1789 – 1804

DIRECTORY STYLE

antique-french-mirror-directory-style-1789

Directory Style Mirror
Illustration – Not for sale

1789 revolution upset the taste for decoration of French society by its condemnation of the splendor of the monarchy. An important event will also contribute to this change. In 1791, trades corporations disappeared under the Chapelier Law. This corporations ensured quality of the production by the orders of the court of the King and the nobility. Many exceptional manufacturing workshops have disappeared and are replaced by manufacturers producing mirrors of lesser quality.

Directoire style owes its name to the government of directors called the Directoire which lasted four years from 1795 to 1799. It includes the revolutionary period (1789-1792), the Convention (1792-1795), the Directory (1795-1799) and the Consulate (1799-1804) by Napoleon Bonaparte.

It is a short transitional period of a neoclassical style which condemns all that represents the monarchy and which reveals a taste for the antique and civic virtues.

Manufacturers of mirror frames (as for the furniture) will simplify the forms, the ornamentations are simpler, the materials have less quality, the skilled labor has also decreased.
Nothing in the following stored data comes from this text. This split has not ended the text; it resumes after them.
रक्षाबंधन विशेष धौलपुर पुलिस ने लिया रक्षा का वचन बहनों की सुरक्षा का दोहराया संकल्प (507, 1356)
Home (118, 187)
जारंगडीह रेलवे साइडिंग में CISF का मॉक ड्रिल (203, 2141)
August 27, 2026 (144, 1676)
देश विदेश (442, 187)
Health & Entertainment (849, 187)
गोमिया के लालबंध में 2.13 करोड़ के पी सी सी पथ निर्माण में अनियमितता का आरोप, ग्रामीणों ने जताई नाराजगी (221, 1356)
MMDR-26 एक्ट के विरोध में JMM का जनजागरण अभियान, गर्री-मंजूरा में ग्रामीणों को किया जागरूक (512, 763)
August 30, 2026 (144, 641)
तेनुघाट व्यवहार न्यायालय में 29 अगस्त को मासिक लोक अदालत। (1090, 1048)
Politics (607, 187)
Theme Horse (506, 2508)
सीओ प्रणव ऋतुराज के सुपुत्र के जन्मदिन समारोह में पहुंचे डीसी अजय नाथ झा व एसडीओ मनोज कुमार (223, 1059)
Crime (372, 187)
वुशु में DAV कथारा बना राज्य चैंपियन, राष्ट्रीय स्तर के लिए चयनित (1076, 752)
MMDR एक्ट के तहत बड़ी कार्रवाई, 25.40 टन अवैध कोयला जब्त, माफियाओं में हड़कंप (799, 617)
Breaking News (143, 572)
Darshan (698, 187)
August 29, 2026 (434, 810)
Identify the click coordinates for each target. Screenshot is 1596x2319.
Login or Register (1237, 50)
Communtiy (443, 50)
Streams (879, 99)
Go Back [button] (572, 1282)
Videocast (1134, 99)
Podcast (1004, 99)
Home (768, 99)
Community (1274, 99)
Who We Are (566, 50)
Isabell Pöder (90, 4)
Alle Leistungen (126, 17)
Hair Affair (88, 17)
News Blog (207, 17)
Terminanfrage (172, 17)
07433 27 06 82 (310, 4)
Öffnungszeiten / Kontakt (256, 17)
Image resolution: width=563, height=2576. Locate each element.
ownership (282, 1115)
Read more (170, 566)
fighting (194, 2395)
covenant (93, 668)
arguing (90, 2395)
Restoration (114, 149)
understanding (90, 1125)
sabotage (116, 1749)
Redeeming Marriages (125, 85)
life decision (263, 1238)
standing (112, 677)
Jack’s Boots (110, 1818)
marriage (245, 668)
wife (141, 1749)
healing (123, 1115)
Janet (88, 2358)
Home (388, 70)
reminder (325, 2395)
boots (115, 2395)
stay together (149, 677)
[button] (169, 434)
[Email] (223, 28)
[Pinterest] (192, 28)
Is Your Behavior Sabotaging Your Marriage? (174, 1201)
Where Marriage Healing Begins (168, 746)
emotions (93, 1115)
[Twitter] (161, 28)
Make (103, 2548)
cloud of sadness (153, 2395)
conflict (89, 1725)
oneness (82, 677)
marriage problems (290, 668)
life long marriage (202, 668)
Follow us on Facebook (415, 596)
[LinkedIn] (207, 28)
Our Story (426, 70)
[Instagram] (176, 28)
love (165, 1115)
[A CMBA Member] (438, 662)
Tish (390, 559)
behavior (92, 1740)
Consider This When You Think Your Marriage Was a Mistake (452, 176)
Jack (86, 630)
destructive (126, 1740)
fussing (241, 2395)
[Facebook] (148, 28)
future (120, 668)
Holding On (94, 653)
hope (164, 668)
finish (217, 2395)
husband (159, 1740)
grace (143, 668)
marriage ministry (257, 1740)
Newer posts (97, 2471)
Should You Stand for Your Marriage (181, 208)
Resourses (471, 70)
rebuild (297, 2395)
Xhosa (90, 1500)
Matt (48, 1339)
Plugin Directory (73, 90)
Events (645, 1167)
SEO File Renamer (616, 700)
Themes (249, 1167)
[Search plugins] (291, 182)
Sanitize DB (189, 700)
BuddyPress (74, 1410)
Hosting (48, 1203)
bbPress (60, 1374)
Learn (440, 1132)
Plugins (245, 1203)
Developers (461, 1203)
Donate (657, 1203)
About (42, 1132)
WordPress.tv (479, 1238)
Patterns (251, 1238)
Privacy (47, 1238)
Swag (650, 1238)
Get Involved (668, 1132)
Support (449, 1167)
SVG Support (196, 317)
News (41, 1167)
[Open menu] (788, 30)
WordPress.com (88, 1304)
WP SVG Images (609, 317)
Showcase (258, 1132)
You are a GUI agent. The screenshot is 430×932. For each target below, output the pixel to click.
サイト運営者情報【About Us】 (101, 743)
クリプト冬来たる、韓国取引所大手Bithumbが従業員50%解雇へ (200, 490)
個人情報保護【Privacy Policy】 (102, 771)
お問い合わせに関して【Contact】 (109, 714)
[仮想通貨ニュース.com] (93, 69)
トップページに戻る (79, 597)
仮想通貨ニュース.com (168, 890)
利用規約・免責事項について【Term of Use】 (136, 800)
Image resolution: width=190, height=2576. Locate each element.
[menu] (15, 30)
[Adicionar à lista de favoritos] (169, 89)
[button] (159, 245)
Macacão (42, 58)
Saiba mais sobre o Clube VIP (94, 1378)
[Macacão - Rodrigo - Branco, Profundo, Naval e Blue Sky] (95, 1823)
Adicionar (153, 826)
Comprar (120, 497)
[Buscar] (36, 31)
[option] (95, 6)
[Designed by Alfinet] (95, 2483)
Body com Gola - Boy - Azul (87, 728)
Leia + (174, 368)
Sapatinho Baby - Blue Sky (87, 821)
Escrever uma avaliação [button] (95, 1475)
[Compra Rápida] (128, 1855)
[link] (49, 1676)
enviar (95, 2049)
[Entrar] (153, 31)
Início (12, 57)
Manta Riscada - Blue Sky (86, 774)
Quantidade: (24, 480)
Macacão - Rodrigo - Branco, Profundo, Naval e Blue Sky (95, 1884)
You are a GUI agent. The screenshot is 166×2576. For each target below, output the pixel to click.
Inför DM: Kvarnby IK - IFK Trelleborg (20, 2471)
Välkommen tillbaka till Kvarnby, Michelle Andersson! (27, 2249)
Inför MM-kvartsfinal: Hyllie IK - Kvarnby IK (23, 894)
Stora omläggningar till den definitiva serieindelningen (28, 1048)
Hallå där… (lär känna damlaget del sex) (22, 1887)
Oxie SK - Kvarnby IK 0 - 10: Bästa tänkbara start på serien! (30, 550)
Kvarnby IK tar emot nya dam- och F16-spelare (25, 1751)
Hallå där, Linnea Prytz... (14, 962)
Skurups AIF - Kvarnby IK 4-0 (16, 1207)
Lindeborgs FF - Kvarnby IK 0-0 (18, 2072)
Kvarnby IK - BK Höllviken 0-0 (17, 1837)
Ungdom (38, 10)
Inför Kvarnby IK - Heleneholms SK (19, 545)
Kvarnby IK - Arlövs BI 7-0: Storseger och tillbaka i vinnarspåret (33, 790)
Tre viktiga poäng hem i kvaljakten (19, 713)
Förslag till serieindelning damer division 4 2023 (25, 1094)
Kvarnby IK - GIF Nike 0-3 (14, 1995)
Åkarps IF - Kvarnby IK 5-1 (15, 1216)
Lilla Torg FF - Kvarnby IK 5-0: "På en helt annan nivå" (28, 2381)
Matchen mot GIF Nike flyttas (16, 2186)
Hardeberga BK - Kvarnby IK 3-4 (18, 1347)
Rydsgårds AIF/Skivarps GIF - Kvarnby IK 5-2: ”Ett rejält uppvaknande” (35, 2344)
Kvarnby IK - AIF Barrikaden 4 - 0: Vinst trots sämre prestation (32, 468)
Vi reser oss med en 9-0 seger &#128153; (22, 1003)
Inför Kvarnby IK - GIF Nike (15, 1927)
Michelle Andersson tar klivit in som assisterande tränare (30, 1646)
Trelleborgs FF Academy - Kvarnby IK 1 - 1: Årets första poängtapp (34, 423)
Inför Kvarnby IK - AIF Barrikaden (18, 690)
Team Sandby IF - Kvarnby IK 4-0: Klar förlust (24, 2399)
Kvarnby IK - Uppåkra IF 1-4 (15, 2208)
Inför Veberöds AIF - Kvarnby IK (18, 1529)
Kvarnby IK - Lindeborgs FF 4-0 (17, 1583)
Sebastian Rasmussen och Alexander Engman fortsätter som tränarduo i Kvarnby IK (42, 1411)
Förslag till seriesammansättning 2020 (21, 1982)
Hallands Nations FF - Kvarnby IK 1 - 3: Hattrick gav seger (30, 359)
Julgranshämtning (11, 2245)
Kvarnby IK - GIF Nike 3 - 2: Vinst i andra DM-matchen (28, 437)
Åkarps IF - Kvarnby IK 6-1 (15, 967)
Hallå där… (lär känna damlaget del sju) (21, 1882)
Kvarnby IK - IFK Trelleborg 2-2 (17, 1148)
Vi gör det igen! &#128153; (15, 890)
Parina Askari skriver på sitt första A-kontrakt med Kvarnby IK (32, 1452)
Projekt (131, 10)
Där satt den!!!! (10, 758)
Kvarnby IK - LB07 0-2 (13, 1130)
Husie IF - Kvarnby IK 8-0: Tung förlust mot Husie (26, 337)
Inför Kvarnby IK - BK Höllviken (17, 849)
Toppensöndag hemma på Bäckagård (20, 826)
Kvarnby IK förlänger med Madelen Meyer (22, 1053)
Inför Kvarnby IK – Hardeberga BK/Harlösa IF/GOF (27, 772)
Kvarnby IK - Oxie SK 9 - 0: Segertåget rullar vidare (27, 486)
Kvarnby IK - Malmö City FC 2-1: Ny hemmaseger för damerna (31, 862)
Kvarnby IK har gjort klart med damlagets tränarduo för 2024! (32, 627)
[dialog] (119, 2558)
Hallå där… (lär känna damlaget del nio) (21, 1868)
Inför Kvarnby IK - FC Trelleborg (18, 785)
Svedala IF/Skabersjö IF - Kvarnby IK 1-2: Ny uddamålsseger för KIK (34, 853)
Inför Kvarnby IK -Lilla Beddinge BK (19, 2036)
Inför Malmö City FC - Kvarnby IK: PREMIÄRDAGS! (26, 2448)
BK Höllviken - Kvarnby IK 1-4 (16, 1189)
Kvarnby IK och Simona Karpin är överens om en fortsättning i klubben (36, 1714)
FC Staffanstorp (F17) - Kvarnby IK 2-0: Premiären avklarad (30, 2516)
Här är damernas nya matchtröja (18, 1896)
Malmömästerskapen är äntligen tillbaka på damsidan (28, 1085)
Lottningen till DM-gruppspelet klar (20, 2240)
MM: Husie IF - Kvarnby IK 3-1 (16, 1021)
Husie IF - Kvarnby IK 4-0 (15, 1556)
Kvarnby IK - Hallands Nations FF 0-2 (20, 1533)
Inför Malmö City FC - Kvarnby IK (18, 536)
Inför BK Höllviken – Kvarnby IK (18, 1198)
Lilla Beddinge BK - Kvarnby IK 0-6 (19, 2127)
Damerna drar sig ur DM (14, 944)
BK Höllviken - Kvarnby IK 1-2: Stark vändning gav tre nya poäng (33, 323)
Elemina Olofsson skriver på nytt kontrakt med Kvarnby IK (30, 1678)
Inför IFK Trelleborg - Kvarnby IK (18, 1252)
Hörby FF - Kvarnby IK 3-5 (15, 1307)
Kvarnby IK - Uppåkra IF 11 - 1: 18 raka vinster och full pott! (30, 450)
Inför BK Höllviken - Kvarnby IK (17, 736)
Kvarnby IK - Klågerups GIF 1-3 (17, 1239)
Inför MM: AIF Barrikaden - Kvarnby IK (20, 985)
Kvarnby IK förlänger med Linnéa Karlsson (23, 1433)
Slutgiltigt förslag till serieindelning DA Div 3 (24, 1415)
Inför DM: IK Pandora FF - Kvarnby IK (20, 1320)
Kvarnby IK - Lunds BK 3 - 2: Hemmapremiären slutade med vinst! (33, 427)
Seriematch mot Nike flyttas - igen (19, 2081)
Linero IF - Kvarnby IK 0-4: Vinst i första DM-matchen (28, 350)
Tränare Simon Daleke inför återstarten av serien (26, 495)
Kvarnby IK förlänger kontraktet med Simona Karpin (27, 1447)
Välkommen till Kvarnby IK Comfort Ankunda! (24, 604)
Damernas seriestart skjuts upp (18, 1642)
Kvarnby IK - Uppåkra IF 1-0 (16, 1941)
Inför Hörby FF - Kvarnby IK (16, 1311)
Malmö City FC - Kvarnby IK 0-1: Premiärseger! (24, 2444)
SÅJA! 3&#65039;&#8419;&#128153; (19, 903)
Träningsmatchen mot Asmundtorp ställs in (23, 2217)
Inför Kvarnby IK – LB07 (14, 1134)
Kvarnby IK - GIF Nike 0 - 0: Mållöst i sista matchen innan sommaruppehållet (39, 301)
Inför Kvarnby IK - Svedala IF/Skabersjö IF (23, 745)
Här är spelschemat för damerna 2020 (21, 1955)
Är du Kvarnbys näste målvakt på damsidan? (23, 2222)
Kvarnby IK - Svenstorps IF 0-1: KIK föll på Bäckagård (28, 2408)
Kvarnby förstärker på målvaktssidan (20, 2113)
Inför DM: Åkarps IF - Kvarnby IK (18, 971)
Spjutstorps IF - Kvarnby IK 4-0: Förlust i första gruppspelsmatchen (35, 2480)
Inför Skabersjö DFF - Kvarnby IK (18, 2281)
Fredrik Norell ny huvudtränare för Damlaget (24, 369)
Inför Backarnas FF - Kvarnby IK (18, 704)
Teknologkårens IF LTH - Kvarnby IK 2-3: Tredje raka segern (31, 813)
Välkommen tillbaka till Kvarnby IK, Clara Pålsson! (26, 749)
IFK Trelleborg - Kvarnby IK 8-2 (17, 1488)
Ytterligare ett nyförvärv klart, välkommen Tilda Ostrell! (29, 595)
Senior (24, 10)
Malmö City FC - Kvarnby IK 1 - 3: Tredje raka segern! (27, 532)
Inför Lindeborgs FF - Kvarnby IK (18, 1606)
The most used woods are elm, walnut, beech and fruit trees. Little inlay and marquetry. Few carved woods gilded with gold, but painted woods with patterns and ornamentation on different themes:

  • Return from Egypt, a neo-Pompeiian style of antiquity such as the caryatid, helmets, military trophies, sphinxes, ancient vases, palmettes, swans, griffins…
  • Patriotic symbols, the Phrygian cap, Gallic roosters, oak twigs, poplars, as well as the laurel, symbol of the political and military organization of ancient Rome…
  • Gold leaf gilding is often replaced by copper leaf gilding.

From 1799, the first Consul Bonaparte brought by his choices in the field of the arts a pre-Empire style known as the Consulate style (or under the name “Messidor style”).